-- Extract provided follows --

This week foreign ministers of the European Union endorsed the underlying principles of the EU's Northern Dimension, a plan that focuses on cooperation with Russia's northwestern regions.
During a conference on the Northern Dimension held during an EU foreign ministers meeting, member states underscored the need for close cooperation with Norway, Iceland and Russia when it came to the environment, nuclear safety, climate changes and social welfare, a spokesperson for the Estonian Foreign Ministry reported.
"The goal of the new action plan is to make interaction closer in those regional fields which are not contained in the four common spaces of the already agreed EU-Russia cooperation plan or whose implementation on the local level will yield extra effect," said Foreign Minister Urmas Paet.
Paet added that the Northern Dimension didn't fully overlap with the action plan laid out for the four common spaces. The ministers included an Estonian proposal in the guidelines, he said, suggesting that the Northern Dimension would adopt only those fields from the four common spaces, which can be successfully implemented on a regional level.
Estonia's interest within the Northern Dimension lies first and foremost in improving the environmental situation of the Baltic Sea and the surrounding areas and carrying out important energy and infrastructure projects.
"Cooperation in the field of public health and social welfare is certainly in the interests of Estonia too, because it focuses on matters that are important in our region, such as curbing the spread of dangerous infectious diseases," the foreign minister said.

-- Extract provided concluded --
-- Extracted data follows --

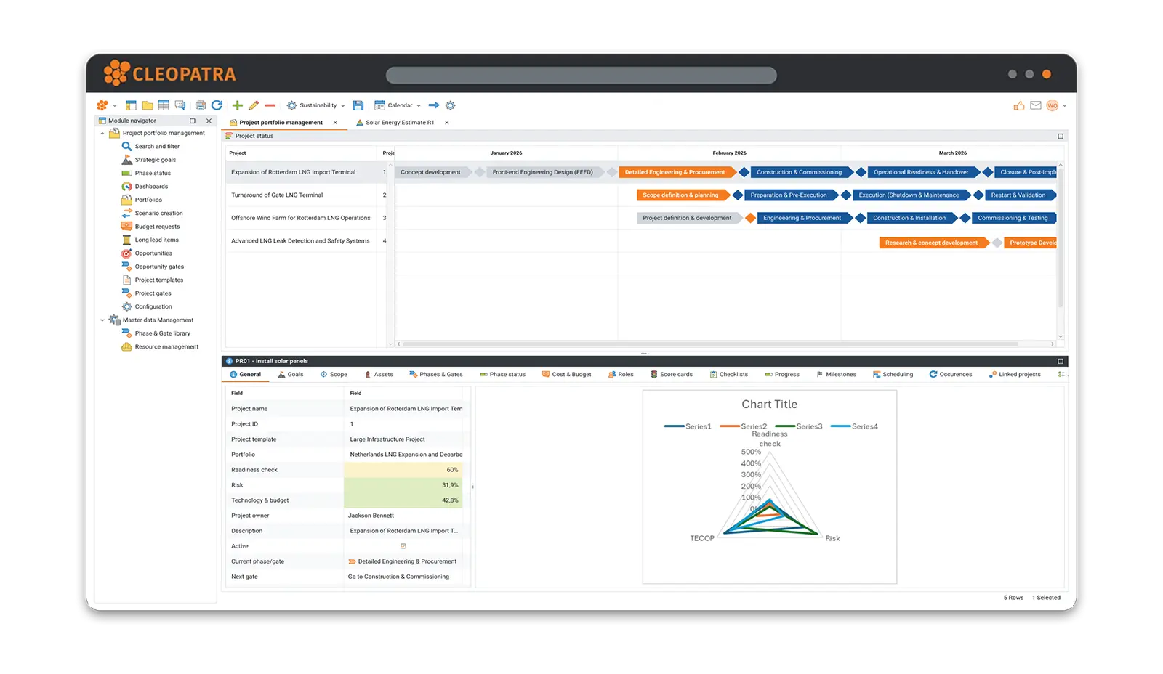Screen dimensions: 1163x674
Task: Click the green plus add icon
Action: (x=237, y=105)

-- Extracted data concluded --
-- Extracted data follows --

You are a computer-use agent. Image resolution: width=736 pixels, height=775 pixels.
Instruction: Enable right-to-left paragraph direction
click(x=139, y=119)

-- Extracted data concluded --
-- Extracted data follows --

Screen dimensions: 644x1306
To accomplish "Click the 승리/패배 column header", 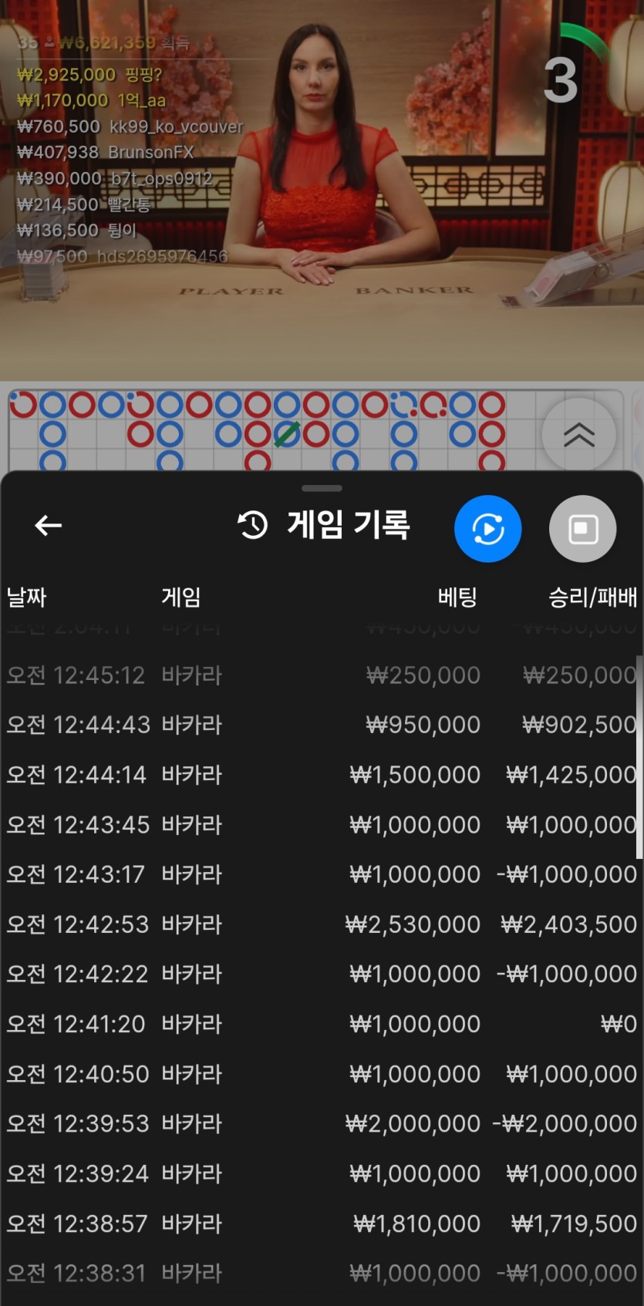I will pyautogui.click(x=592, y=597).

-- Extracted data concluded --

*About this task*. Resume the article on the EU's Northern Dimension, picking up after its last sentence.

*Answer to this problem*.
On the basis of the adopted guidelines, the commission will draft a new framework document and expects it to be adopted at the end of the Finnish presidency in 2006. A majority of member states have expressed their wish to involve Belarus on an expert level, and the commission has taken this into account.
Apart from EU foreign ministers, the conference was attended by the foreign ministers of Norway, Iceland and Russia, as well as by representatives from the Nordic Council, the Nordic Investment Bank and the European Bank for Reconstruction and Development.
Meanwhile, a hot topic on the Baltic Assembly and Nordic Council presidium's agenda is the Russia-Germany gas pipeline. Members will decide on Nov. 25 about adopting a resolution on the pipeline, an Estonian MP said.
The head of Estonia's delegation to the BA, Reform Party MP Andres Taimla, told the Baltic News Service that the meeting would clarify whether the assembly would adopt the resolution at the end of the week or continue to work on it with environment commissions.
Characterizing the Nordic Council's stance on the proposed resolution, Taimla said it was cautious but supportive.
The resolution would express indignation over the fact that the Baltic states were ignored in negotiations over a gas pipeline at the bottom of the Baltic Sea.
"For the Baltic states, the most sensitive issue right now is that the construction of the gas pipeline was decided behind our backs, and we were just put face to face with it as a fact," Taimla said.
Russia and Germany agreed on the gas pipeline at the beginning of September. If carried out, the project will enable Russia to export natural gas to Western Europe bypassing Poland and the Baltic states. The latter two want the pipeline to pass through their territories.
The draft resolution suggests addressing experts to evaluate the potential threat that could arise from construction of the pipeline. Apparently, the pipeline could set off chemical weapons that have been sitting at the bottom of the Baltic Sea for the past 50 years, a Lithuanian MP claimed.
Although the exact course of the gas supply pipeline is yet unknown, experts believe there is a real threat of "stepping" on chemical weapons. However, scientists from different countries disagree on whether the chemical weapons are potentially hazardous after 60 years, yet they all believe the environmental threat to be very high.